I’m going to show a simple, yet powerful way to look at the performance of an application using Valgrind, Callgrind and KCacheGrind.

The article is geared towards developers writing software in a Linux environment and is meant to be a short introduction to the tools.

They are incredibly useful and probably well known by anyone developing in C and C++, but it’s still worth mentioning them here and showing what they are capable of for quickly analysing a program and finding out where optimization opportunities are.

I just had to use them recently and would be lost without them.

If you don’t have them installed already, the packages should be readily available for your favorite distro. In Debian, just install the ‘valgrind’ and ‘kcachegrind’ packages and any dependencies they have and you should be good to go.

Everything setup up? Let’s jump right in then.

Generating a callgrind analysis

Callgrind is a tool offered as part of Valgrind.

While Valgrind focuses on reporting errors in your application, such as uninitialized variables, memory leaks and a number of other bugs, callgrind builds a call graph for your program.

Assuming you have already built your binary, the simplest way of getting this output is to run the following from your command line, assuming your terminal is in the same folder as your binary (“app”, here, is your executable’s name):

valgrind --tool=callgrind -v ./app

Now, if you look at the output (callgrind.out.PID) you won’t be necessarily delighted, and it doesn’t help us much in terms of looking at performance. This is why we now feed this into KCacheGrind to give us a graphical representation of what is going on.

Looking at KCacheGrind’s output

If you only have a single callgrind output in your folder you can simply run:

kcachegrind

Otherwise, specify your run’s output by passing it in, e.g:

kcachegrind callgrind.out.7719

Assuming everything went well and it loaded Callgrind’s output, you should now see KCacheGrind’s window.

Profiling a simple app

Take the following program as an example.

#include <stdio.h>
#include <stdint.h>

static int loop (
    const int max)
{
    int i = 0;
    while (i < max)
        ++i;    
    return i;
}

static int recurse (
    const int max,
    int* call_num)
{
    ++(*call_num);
    if (*call_num < max)
        recurse (max, call_num);
    return *call_num;
}

static int find_random (
    const int     max_attempts,
    const uint8_t num_to_find)
{
    const uint8_t max = 255;
    srand (time(NULL));
    
    int hits = 0;
    int i = max_attempts;
    while (i--)
    {
        int rand_num = rand() % max;
        if (rand_num == num_to_find)
            ++hits;
    }
    
    return hits;
}

int main(int argc, char *argv[])
{
    const int max = 100000;
    int call_num = 0;
    
    printf ("Looped %d times\n", loop (max));
    printf ("Recursed %d times\n", recurse (max, &call_num));
    
    uint8_t num_to_find = 55;
    int hits = find_random (max, num_to_find);
    printf ("Found number '%d' %d times over %d attempts\n",
            num_to_find, hits, max);

    return 0;
}

We have routines that run 100 000 times each.
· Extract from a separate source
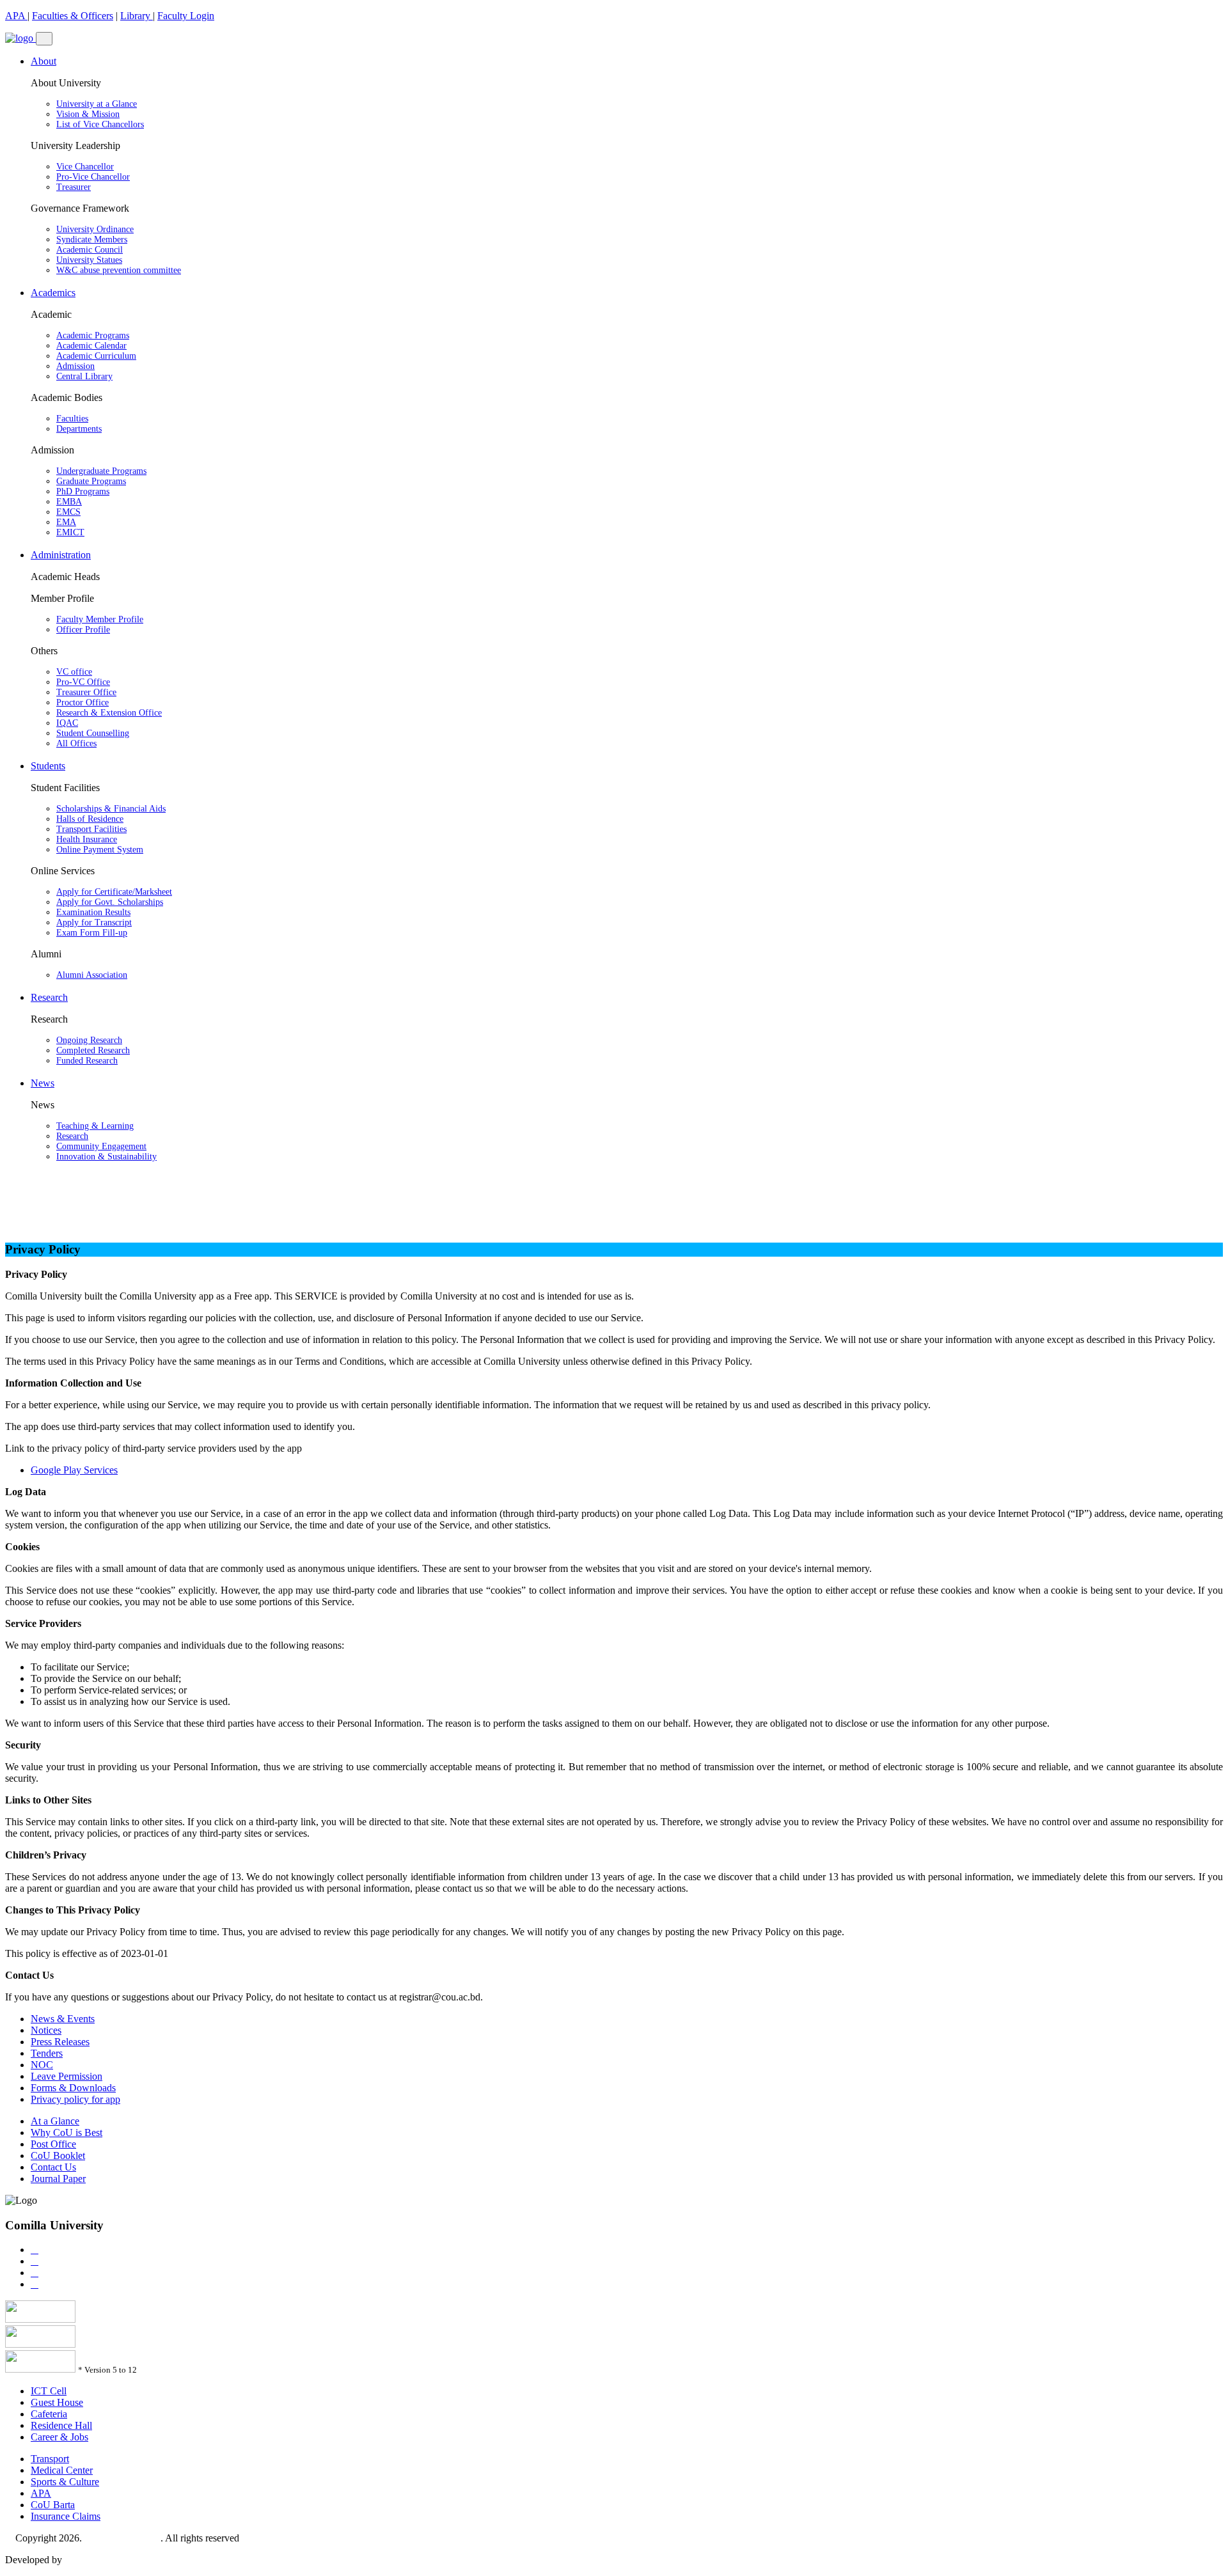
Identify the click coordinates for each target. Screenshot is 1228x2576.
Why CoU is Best (66, 2132)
One simply loops through, the other recurses and another tries counts the number it found ‘55’ from a randomly generated number.

The examples are artificial, but the important here is that your application has to spend most of it’s time somewhere, and that’s what we are trying to find out.

So, we build the above, generate a call graph and pass it to KCacheGrind.

You should see something like this:

KCacheGrind screenshot

At the left we can see our program’s function calls ordered by total time spent, so naturally main() sits pretty much at the top because that’s from where we are calling everything else. The ‘Called’ column presents the number of calls for each function, so we can see each has run 100 00 times as we’d expect.

At the top right corner, with the Callee Map selected, you can see a block diagram view of the costing of each function relative to others, clearly showing our find_random (68.91%), recurse (25.52%) and loop (4.44%) functions as taking the vast majority of the time of our program, and we can see that find_random has most of it’s time spent by the rand functions.

If you want to focus on a particular function you can simply select it and the results shown will be relative to it.

There are a number of other things the tools can give you, so do explore!

“Some of my functions don’t show, what gives?”

Well, either it’s cost is so insignificant that it sits on the bottom of the pile (thus skipped), or if your compiler is using optimization flags then it may have been inlined.

Function inlining is an optimization that removes the function call altogether and inserts that same code into the caller’s, so the parent function will now be reporting the combined cost of it + your inlined one.

To double-check this is the case, you can run the “nm” utility against your program and verify that the symbols for those functions are no longer being exported.

Appreciate the awesome

Stop for a moment and realise how cool this is - all of this insight is provided to us with no effort on our part. We didn’t have to change the application in any way - no code written to timestamp sections of the program and report this data out.

Not only is this fantastic while developing, but customers can also use the same utilities to generate a callgrind output and send it to you so you can have a view of your application’s behaviour in production, on the customer’s own environment, which may be impossible to reproduce.

I’ve found these tools to be a life saver, especially when working on a large, monolithic application.

Anyone writing code in this kind of environment should have these hand.